As campuses consider pathway programs, faculty will be interested in the academic quality of the pathway program and are essential participants in the conversations. International students recruited into pathway programs will take the same courses as domestic students, most often in separate sections and with additional contact hours, and the expectations for academic success will be set by the campus faculty. Faculty who teach in the program are selected by and hired by the campus but compensated by the external partner. Campuses should request data from potential providers on student retention and graduation success rates as well as comparisons of pathway student success with the success of international students who were directly admitted. Joint academic committees between the partners will ensure that academic rigor and quality are evaluated on a regular basis.

Benefits of Pathway Programs 

Few question the benefits of having international students on campus. For domestic students, being in classes with international students has the potential to provide them with an international experience without leaving home. With a critical mass of international students on a campus, events such as Chinese New Year and Diwali bring international experiences to all students. Working in groups with students from other countries readies all students to participate in global affairs and prepare for the diverse workforce they will enter.

*SET PROBLEM 1*
In the pathway programs text, who pays the faculty who teach in the program?
*SET PROBLEM 2*
Reproduce the stretch of the pathway programs text from "Benefits of Pathway" through "they will enter.".
The lines after this point come from a separate source.

*MATERIAL*
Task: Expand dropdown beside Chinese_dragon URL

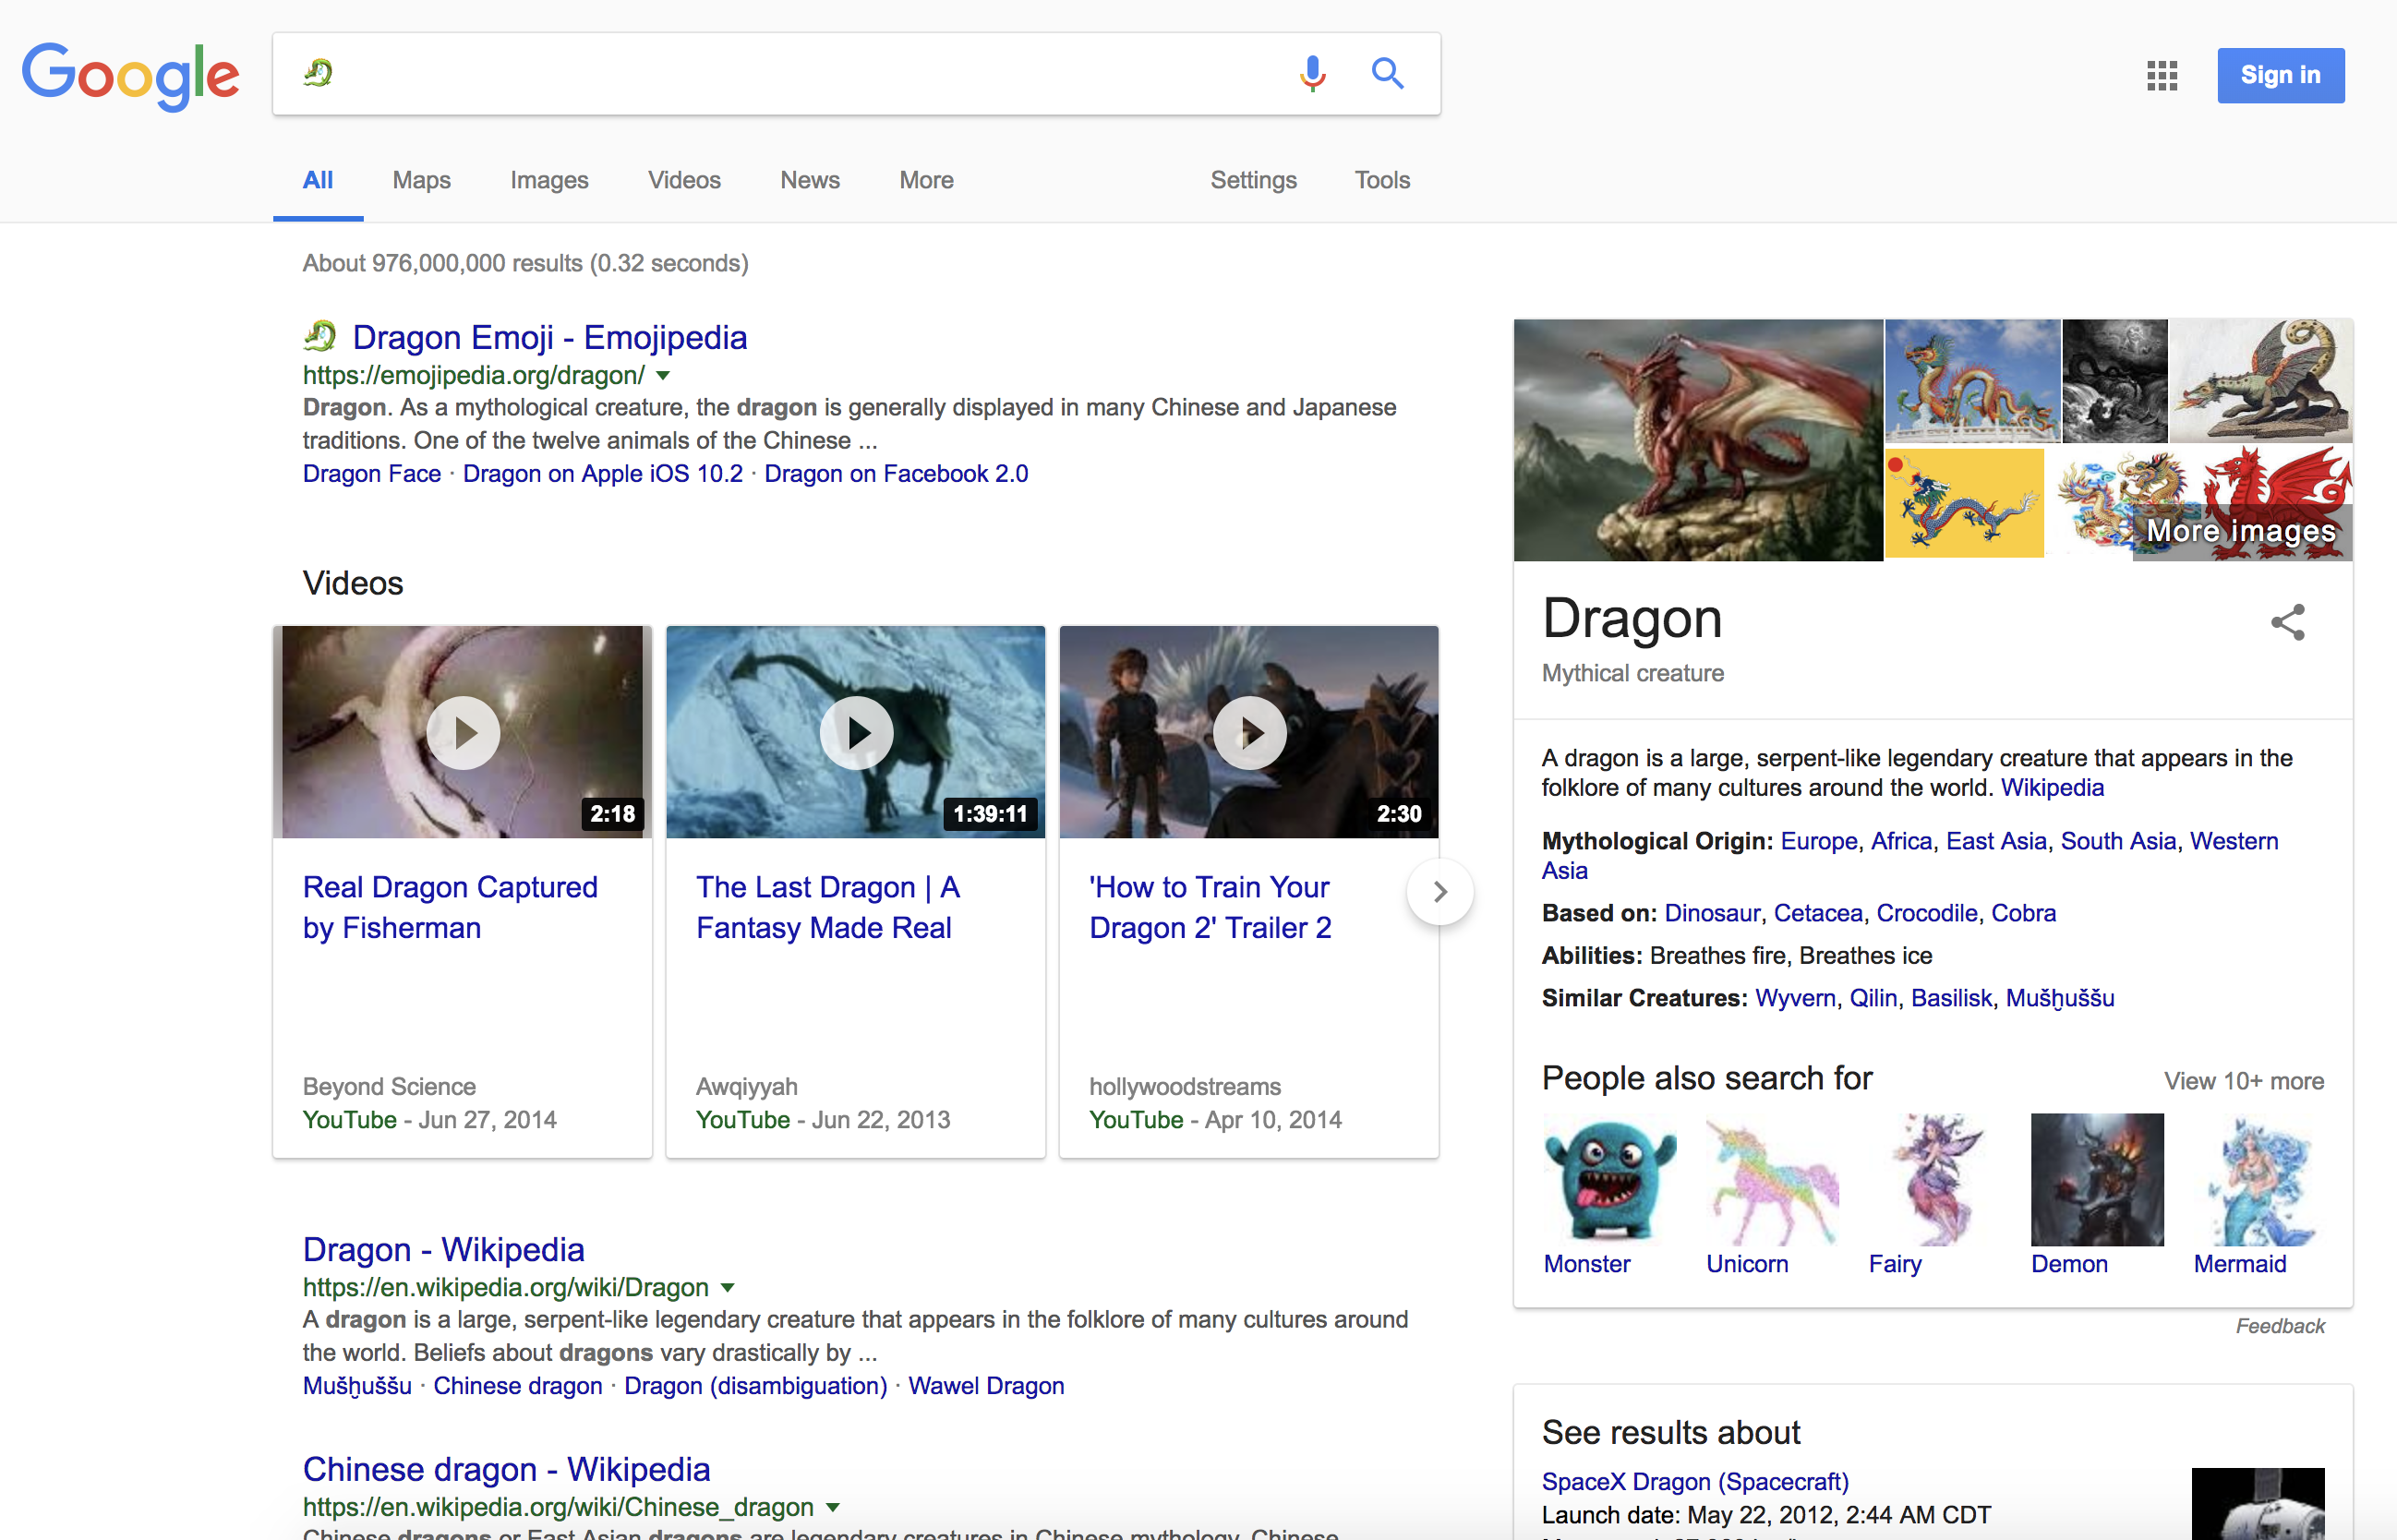Action: click(x=833, y=1507)
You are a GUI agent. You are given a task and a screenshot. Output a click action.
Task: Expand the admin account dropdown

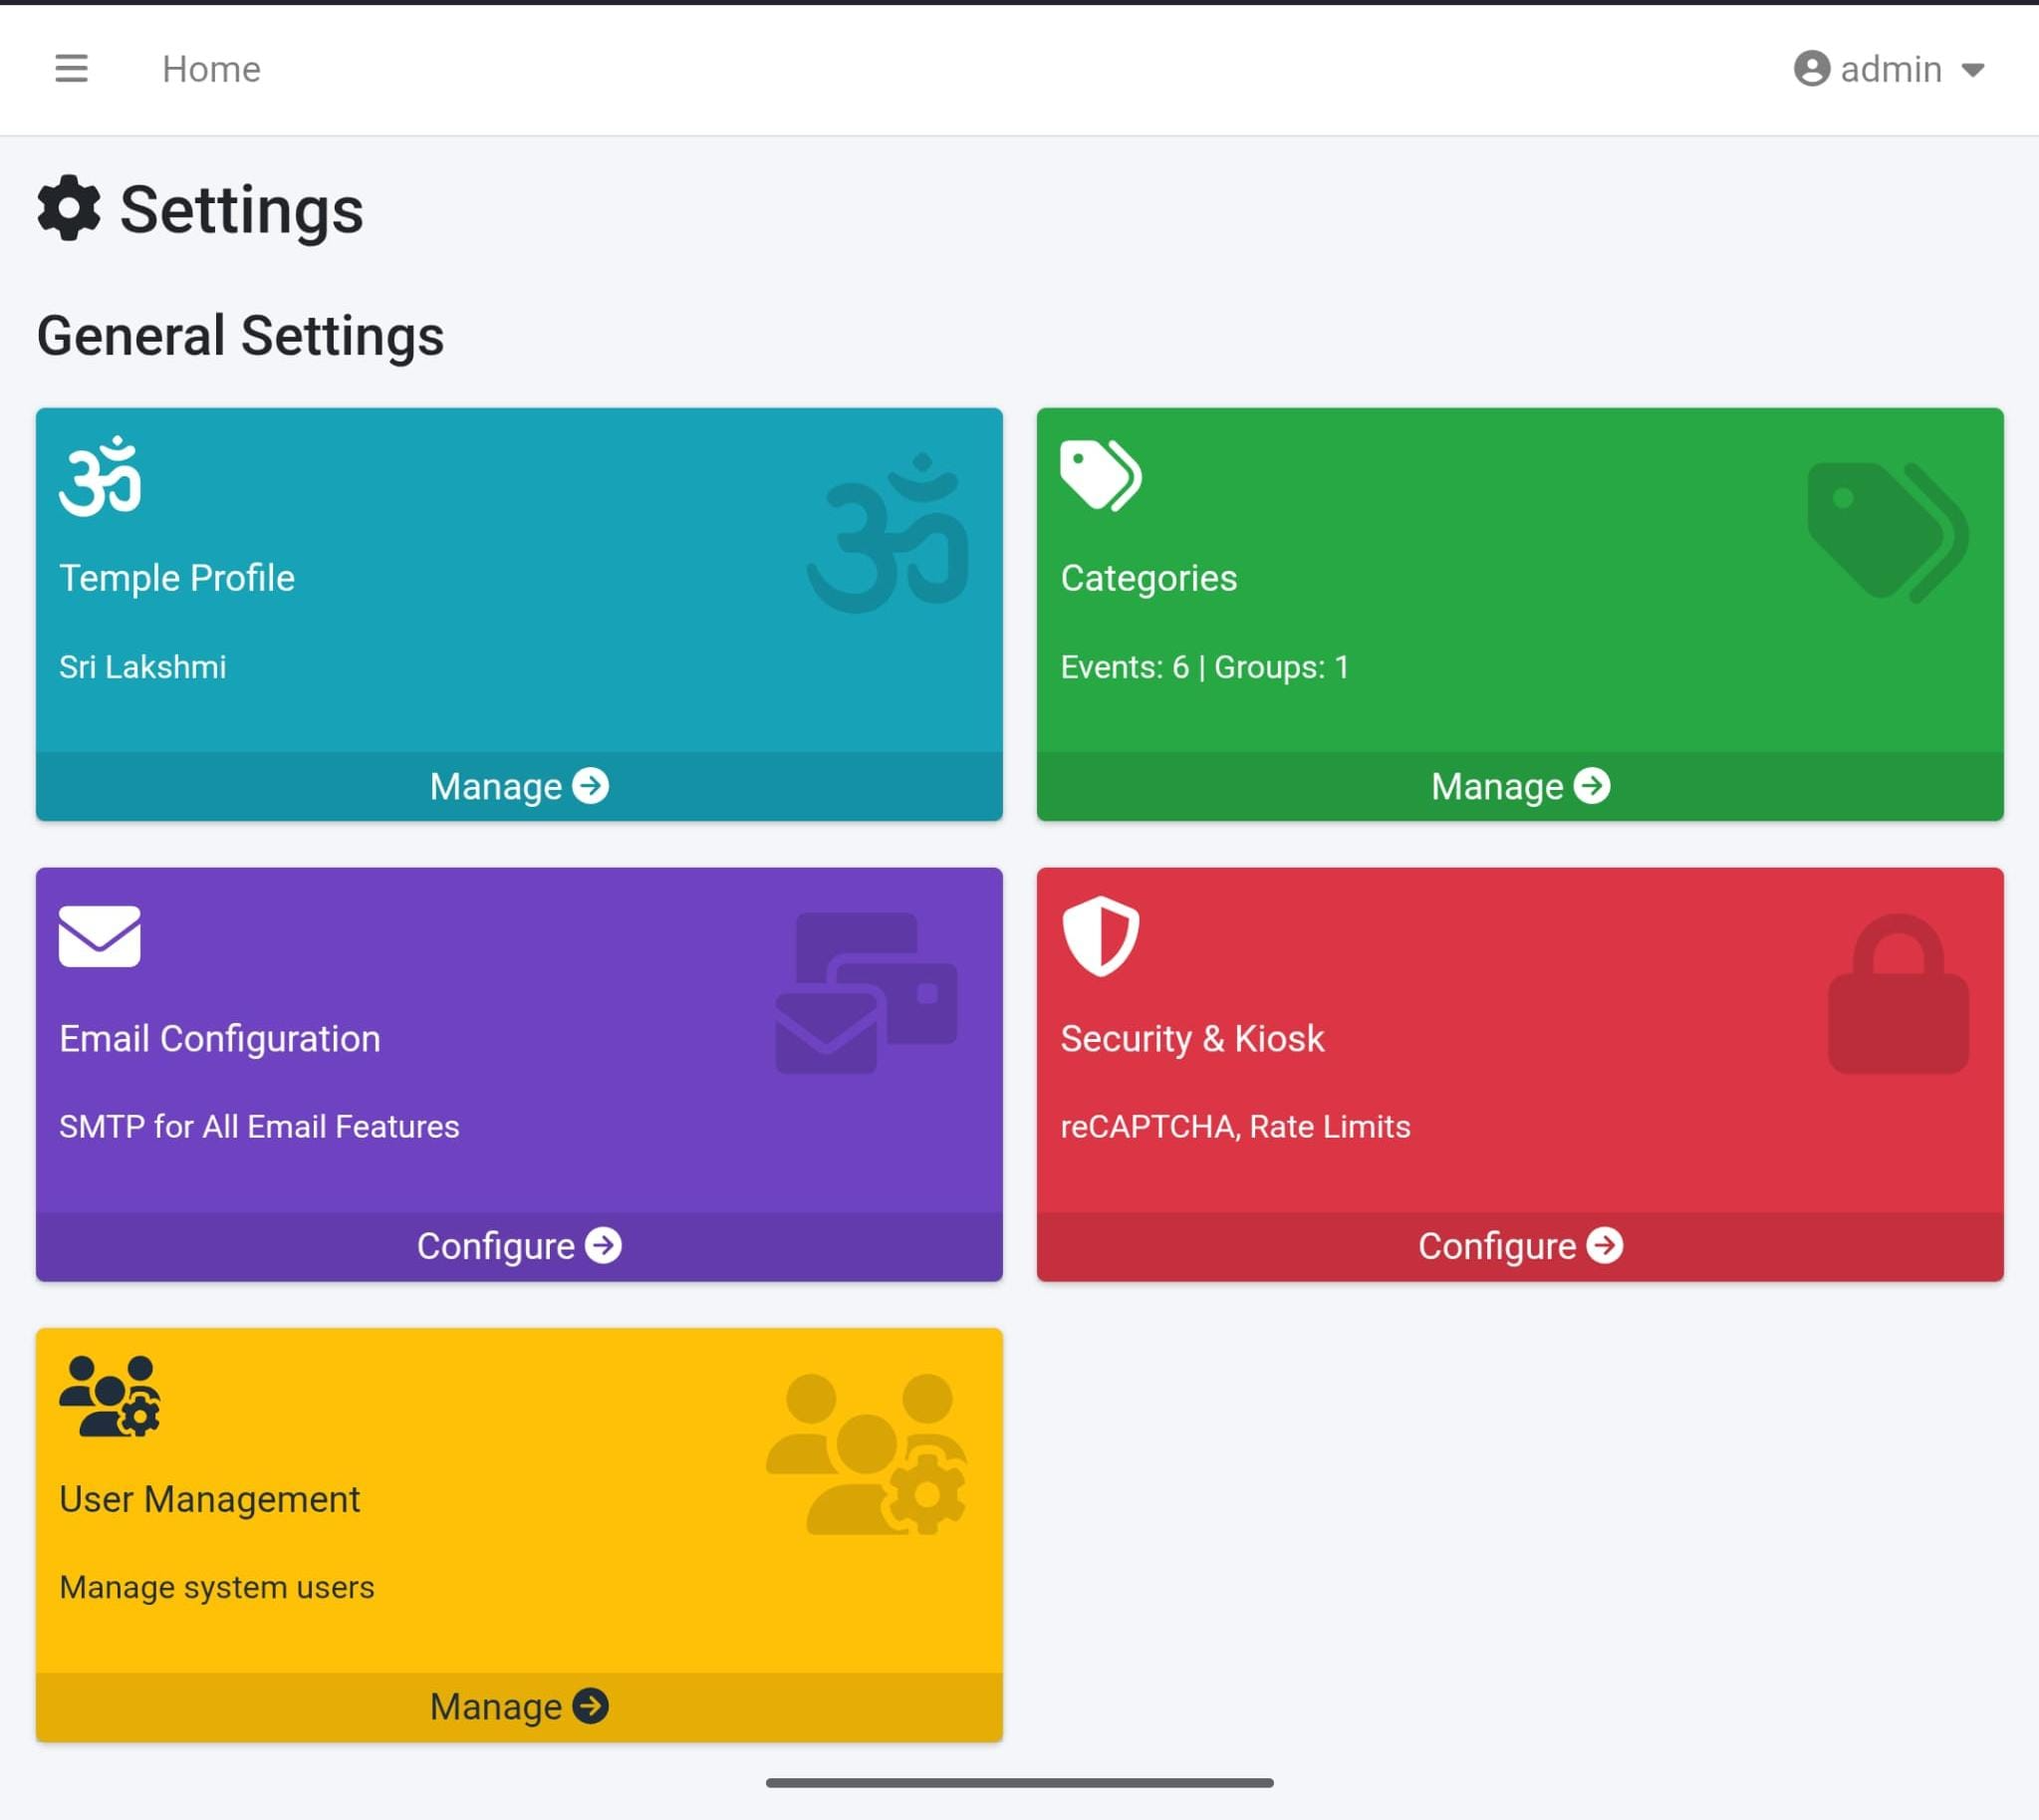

*EXERCISE RESULT 1*
The external partner.

*EXERCISE RESULT 2*
Benefits of Pathway Programs 

Few question the benefits of having international students on campus. For domestic students, being in classes with international students has the potential to provide them with an international experience without leaving home. With a critical mass of international students on a campus, events such as Chinese New Year and Diwali bring international experiences to all students. Working in groups with students from other countries readies all students to participate in global affairs and prepare for the diverse workforce they will enter.